Step 1. Define your model and gather your data
This is a very important step where you identify your dependent and feature variables. For the purpose of this post, let’s assume we have a dataset of 500 records and two features. We will not use any existing dataset, rather we will synthetically generate our own data though sklearn’s make_classification() api and randomly split it in 80:20 ratio between train and test set. For the two features, we have to calculate two coefficients and an intercept. The linear part of the logistic regression will look like: \(\begin{align}\large z = \theta_0\times 1+ \theta_1 \times x_1 + \theta_2 \times x_2 \end{align}\)
Feature Scaling :As discussed in my previous blog on Linear Regression we need to do feature scaling first to get all feature on the same scale.
%matplotlib inline
import matplotlib.pyplot as plt
import numpy as np
import seaborn as sns
import matplotlib.pyplot as plt
from sklearn.datasets import make_classification
X, y = make_classification(n_samples=500, n_features=2, n_informative=2,n_redundant=0,random_state=0)

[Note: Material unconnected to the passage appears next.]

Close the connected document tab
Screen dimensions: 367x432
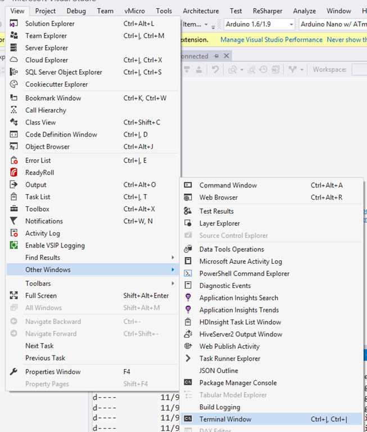226,56
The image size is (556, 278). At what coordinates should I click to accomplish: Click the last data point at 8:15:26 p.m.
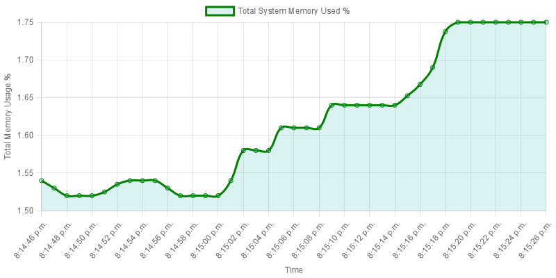click(x=546, y=22)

#Stack another vector of 1 horizontally
X = np.c_[np.ones((X.shape[0])),X]
#Normalize the data
mean = np.mean(X)
sigma = np.std(X)
X = (X-mean) / sigma
# Shuffles the indices
idx = np.arange(100)
np.random.shuffle(idx)
# Uses first 80 random indices for train
train_idx = idx[:80]
# Uses the remaining indices for validation
val_idx = idx[80:]
# Generates train and validation sets
x_train, y_train = X[train_idx], y[train_idx]
x_val, y_val = X[val_idx], y[val_idx]
sns.set_style('white')
sns.scatterplot(X[:,1],X[:,2],hue=y.reshape(-1))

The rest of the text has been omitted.